The Problem: Your Claude Code Agent Is Reading Everything, Every Time
A developer tracked every token consumed by Claude Code on a real project (FastAPI, ~800 files) across 42 executions. The pattern was consistent: every prompt triggered a file exploration spree.
- Glob pattern
*— find all files - Glob pattern
**/*.{py,js,ts,...}— find code files - Read file 1, file 2, file 3... 20+ times
- Finally start thinking about the actual question
Average per prompt:
- 23 tool calls (Read/Grep/Glob)
- ~180,000 tokens consumed
- ~50,000 tokens actually relevant
- 70% waste rate
That 70% is why you're hitting Anthropic's tighter usage limits. You're not asking too many questions—your agent is reading too many files on every single prompt.
Why This Happens: No Codebase Map
AI coding agents lack a pre-built map of your codebase. They don't know which files are relevant before they start reading, so they default to exploration. Unlike a human developer who reads the codebase once, your AI agent reads it on every prompt.
It gets worse with session length. By turn 15, each prompt re-processes your full conversation history plus all those codebase reads. The cost per prompt grows exponentially.
5 Free Fixes You Can Apply Today
These techniques reduce waste by 20-30% immediately:
1. Scope Your Prompts Precisely
// Instead of:
Fix the auth error
// Use:
Fix the auth error in src/auth/login.ts
The first triggers 20+ file reads. The second triggers 3-5.
2. Use Short Sessions Per Task
Start a new Claude Code session for each discrete task. Don't chain 15 different requests in one conversation.
3. Manually Use /compact Before Context Bloat
Don't wait for auto-compaction at 167K tokens. When you notice the conversation getting long, run:
/compact
4. Audit Your MCP Servers
Every loaded MCP server adds token overhead on every prompt, even when unused. Remove unnecessary servers from your claude_desktop_config.json.
5. Use /model opusplan for Complex Tasks
Let Opus plan the approach, then Sonnet implements.
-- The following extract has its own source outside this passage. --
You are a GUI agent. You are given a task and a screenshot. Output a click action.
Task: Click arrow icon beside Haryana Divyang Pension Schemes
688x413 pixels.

This often reduces unnecessary exploration.
The Structural Fix: vexp MCP Server
The developer built vexp—a local context engine MCP server that pre-indexes your project and serves only relevant code per query.
What it does:
- Rust binary with tree-sitter AST parsing
- Builds dependency graphs
- Stores index in SQLite locally
- Your code never leaves your machine
Results on the FastAPI benchmark:
- Tool calls/task: -90% (23 → 2.3)
- Cost/task: -58% ($0.78 → $0.33)
- Output tokens: -63% (504 → 189)
- Task duration: -22% (170s → 132s)
Total across 42 runs: $16.29 without vexp, $6.89 with.
Installation:
# Install the MCP server
npm install -g @vexp/mcp
# Add to your Claude Desktop config
{
"mcpServers": {
"vexp": {
"command": "npx",
"args": ["@vexp/mcp"],
"env": {
"VEXP_PROJECT_ROOT": "/path/to/your/project"
}
}
}
}
When to use it:
- Projects with 50+ files
- When working in the same codebase for multiple sessions
- Before complex refactors or bug fixes
- When hitting usage limits frequently
Quality Actually Improves
On SWE-bench Verified (100 real GitHub bugs):
- 73% pass rate (highest in lineup)
- $0.67/task vs $1.98 average
- 8 bugs only vexp solved
Same model, same budget—only context quality changed. Focused input leads to focused responses.
What This Means for the Usage Limits Debate
While everyone argues about whether Anthropic should raise limits or lower prices, both miss the architectural issue. AI coding agents compensate for not knowing your codebase by reading everything. You pay for that compensation with tokens.
Cheaper tokens help. Higher limits help. But reducing what goes into the context window is the only fix that works regardless of Anthropic's pricing or limit decisions.